What is Textual Inversion?
In the following section, we’ll delve into an overview of textual inversion and explore its practical applications. If you’re already familiar with the concept of textual inversion, feel free to skip ahead to the bottom of the page, where we discuss how to use textual inversion or custom embeddings with ComfyUI. Please note, this tutorial focuses on using pre-generated embeddings and does not cover the training process for Textual Inversion.
Textual inversion offers a method to tailor the behavior of Stable Diffusion models using custom data [1]. Let’s consider a straightforward example. Imagine you have a family dog named Biscuit. If you request Stable Diffusion to generate a picture of Biscuit, the model, not knowing ‘Biscuit’ refers to your specific dog, will produce a generic image of biscuit as food like the one shown on the left below.
To adjust Stable Diffusion for specific inputs, such as generating an image of your dog named Biscuit, it’s necessary to modify how the model interprets the word ‘Biscuit‘.
To understand what needs to be changed, let’s have a look at the top row of the figure below, which provides an overall Stable Diffusion architecture. To generate an image, the process begins with the conversion of a text prompt into a text embedding. This embedding is then fed into the compressed-image generation process, which involves both the UNet and Sampler. Finally, a Variational AutoEncoder (VAE) transforms the compressed image into the final visual output. This process is illustrated using the example of ‘biscuit’.”

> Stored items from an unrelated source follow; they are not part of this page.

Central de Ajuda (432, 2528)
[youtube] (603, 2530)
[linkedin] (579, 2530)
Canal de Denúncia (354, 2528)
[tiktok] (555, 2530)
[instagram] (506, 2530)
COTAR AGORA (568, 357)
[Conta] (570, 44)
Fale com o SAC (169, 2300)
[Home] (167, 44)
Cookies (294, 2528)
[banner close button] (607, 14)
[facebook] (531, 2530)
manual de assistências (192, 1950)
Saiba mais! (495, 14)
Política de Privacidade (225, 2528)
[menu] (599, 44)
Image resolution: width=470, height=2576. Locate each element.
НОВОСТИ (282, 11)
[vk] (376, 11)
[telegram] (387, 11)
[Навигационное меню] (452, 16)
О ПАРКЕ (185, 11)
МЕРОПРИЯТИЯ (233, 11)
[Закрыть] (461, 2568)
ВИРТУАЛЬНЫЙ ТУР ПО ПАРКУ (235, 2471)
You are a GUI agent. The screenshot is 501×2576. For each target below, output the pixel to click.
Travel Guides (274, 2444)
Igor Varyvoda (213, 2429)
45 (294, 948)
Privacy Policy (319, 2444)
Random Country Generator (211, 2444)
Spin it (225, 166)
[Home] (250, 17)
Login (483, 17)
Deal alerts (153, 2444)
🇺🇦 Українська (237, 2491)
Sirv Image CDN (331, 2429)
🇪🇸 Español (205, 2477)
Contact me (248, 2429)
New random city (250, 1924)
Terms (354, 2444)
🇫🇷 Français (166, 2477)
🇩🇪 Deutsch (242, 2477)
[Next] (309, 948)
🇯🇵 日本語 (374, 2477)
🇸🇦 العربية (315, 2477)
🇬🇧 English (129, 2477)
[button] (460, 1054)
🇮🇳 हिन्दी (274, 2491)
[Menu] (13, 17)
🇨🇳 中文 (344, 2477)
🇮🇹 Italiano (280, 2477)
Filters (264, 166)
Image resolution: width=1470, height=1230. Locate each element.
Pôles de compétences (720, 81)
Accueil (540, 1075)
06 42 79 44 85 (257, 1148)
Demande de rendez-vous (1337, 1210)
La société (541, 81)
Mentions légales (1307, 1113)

In the context of Stable Diffusion, when representing a concept like ‘biscuit’, the CLIP model might conceptualize it as ‘multiple brown edible round flat objects’ within a text embedding. This embedding is then used by UNet as a clue or conditioning to generate a corresponding image. However, in our scenario, this interpretation isn’t what we need; instead, we want CLIP to generate a text embedding that suggests ‘a four-legged cute fluffy creature.’
Before delving into how this alteration is achieved, it’s crucial to understand the distinction between token embedding and text embedding. Text embedding, the output passed to UNet, encapsulates the entire prompt’s meaning. On the other hand, token embedding operates at a more granular level within CLIP, representing the meaning of each individual token.
In the CLIP Text Encoder process, every word in your prompt is translated into one or more numerical tokens. Common words are often mapped to a single number, while less common ones might be divided into multiple tokens due to the constraints of vocabulary size. Each of these tokens is assigned a token embedding, which essentially forms the building block of the word’s representation. These token embeddings undergo extensive processing within CLIP, including capturing the interactions and sequences of tokens, to create the final text embedding.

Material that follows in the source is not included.